Data scientists can be thought of as the secret weapon behind successful businesses and enterprises. Using their expertise in advanced math and statistics, computer science and programming, they use data science techniques to gather and analyze disparate information to uncover solutions to various business challenges. Their expertise allows business leaders to make informed decisions about growth and operational efficiency.
For those who enjoy problem-solving, collaborative work, and the opportunity to interface with different departments and professionals within an organization, a career in data science would be a good fit. Data scientists work cross-functionally with departments like marketing, customer service, human relations, operations, and finance, as well as within data science teams.
As more industries begin to understand the importance of the data they own and its capacity to support data-driven decision-making, demand for data scientists will continue to surge. A shortage of qualified candidates puts data scientists in demand in all industries, from manufacturing, financial services, and retail, to travel, hospitality, education, and healthcare.
What Do You Do As a Data Scientist?
Data scientists ask and answer the questions of “why? and "what will happen in the future?” They use their skills to identify a problem, then find, organize and analyze data to look for patterns that can lead to solutions. Organizations worldwide count on data scientists to discover new customer segments, analyze the market for opportunities, identify ways to make business processes more efficient, determine better ways to recruit the best talent, and more.
Those who make the best data scientists are naturally curious and enjoy identifying new ways to solve complex problems. Data scientists are organized and good communicators, able to help bring clarity and collaboration across business sectors. In addition, they enjoy thinking about problems in novel ways and learning new things.
Successful data scientists also have particular skills that help them organize and analyze data to its fullest extent. They are proficient in statistical analysis and can implement algorithms and statistical models. They know how to apply the principles of artificial intelligence, database systems, and software engineering. They can write computer programs to analyze data and can build their own automated systems and frameworks.
Once the data analysis is complete, they have the experience to be able to produce data visualizations and communicate their meaning and importance to diverse audiences.
Data scientists can embark on any number of career paths including those that address social problems and improve the lives of people around the world.
For example, data scientists:
- Ensure public health by using available data to help people stay ahead of disease outbreaks (like the COVID-19 pandemic) and help medical personnel respond to them more efficiently.
- Spot financial market trends by analyzing big data to develop business and risk intelligence tools that help investors capitalize on trends as they happen.
- Fight cybercrime by analyzing data to identify potential cybersecurity threats and criminals before they can do harm.
The Data Science Life Cycle
Data scientists work through a series of steps in any data science project.
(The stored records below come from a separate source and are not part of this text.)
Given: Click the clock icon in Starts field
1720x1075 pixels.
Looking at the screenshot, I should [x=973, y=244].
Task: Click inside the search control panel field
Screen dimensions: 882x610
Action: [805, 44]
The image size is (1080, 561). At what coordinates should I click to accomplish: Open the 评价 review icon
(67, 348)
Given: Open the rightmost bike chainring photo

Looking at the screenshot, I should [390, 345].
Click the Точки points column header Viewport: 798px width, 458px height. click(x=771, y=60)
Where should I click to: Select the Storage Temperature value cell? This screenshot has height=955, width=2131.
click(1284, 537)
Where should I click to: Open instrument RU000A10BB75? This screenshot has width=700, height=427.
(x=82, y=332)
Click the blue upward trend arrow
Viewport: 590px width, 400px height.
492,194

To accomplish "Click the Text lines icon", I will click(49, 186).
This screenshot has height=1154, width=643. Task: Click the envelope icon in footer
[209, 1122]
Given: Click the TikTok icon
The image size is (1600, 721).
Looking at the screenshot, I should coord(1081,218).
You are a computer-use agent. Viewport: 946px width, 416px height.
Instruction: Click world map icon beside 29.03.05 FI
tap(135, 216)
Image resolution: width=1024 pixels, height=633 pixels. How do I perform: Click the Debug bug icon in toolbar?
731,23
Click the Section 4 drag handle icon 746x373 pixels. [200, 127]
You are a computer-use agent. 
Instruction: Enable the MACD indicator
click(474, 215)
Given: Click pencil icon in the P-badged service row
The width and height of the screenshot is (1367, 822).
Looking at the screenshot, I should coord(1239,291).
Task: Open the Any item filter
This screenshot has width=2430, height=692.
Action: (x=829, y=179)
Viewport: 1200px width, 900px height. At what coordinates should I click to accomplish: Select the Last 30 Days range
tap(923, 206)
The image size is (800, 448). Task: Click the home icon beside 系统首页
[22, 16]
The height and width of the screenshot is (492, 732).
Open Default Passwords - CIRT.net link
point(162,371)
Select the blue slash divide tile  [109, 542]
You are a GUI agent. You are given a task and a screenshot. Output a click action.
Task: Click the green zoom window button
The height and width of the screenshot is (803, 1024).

These steps are the data science lifecycle. Data scientists often integrate their companies’ practices and procedures within the data science lifecycle. These can include agile principles, team roles, and deployment strategy.
The traditional data science lifecycle moves through five steps:
- Discovery: During this step, the problem and the potential value of solving the problem are clearly stated. Risks are identified and key stakeholders are aligned with the data science team. A high-level project plan is outlined and necessary resources to complete the project are identified.
- Data Cleaning & Preparation: During this second step, the data needed for the project is identified and a plan is enacted to access that data. The quality of the data is documented and the data is cleaned. The data is loaded to its target location, such as the cloud, and then visualized to explore each feature and value of the data. The visualization is presented to stakeholders.
- Model Planning & Building: During this step, the appropriate model type and algorithm are chosen. Essential patterns are discovered and tested to predict results.
- Data Analyzation: In this step, the data is modeled and insights are extracted.
- Communicating Results: In this final step, data scientists present a graphical representation of the results to stakeholders.
Why is Data Science Important?
A company’s data is a strategic asset. Exploring this data can help organizations make informed decisions about strategy and growth for all aspects of the business. But extracting knowledge and insight from the data requires the expertise of data scientists who know how to manage and interpret insight from big data by using cloud computing, machine learning, and artificial intelligence applications. Data collections will continue to grow, as will the need for expert data scientists to manage and analyze data sets.
What is the Difference Between a Data Scientist and a Data Analyst?
Data scientists and data analysts both work with data. But while data analysts examine large sets of data to discover patterns and developments, data scientists know how to create and employ analytical tools, automation systems, and data frameworks, and create processes to model data systems that extract vital information that can solve complex problems specific to an enterprise.
Data Science Career Outlook
Companies have been collecting data for years and data collection will grow exponentially for every enterprise. With growth comes the need for data scientists who can make data management more efficient and effective, and stay current on ever-changing technology.
Business leaders will lean on data scientists more fully to extract insight from that data to help them optimize costs and accelerate innovation. With a shortage of market-ready professionals in the field, demand for data scientists is expected to continue to rise.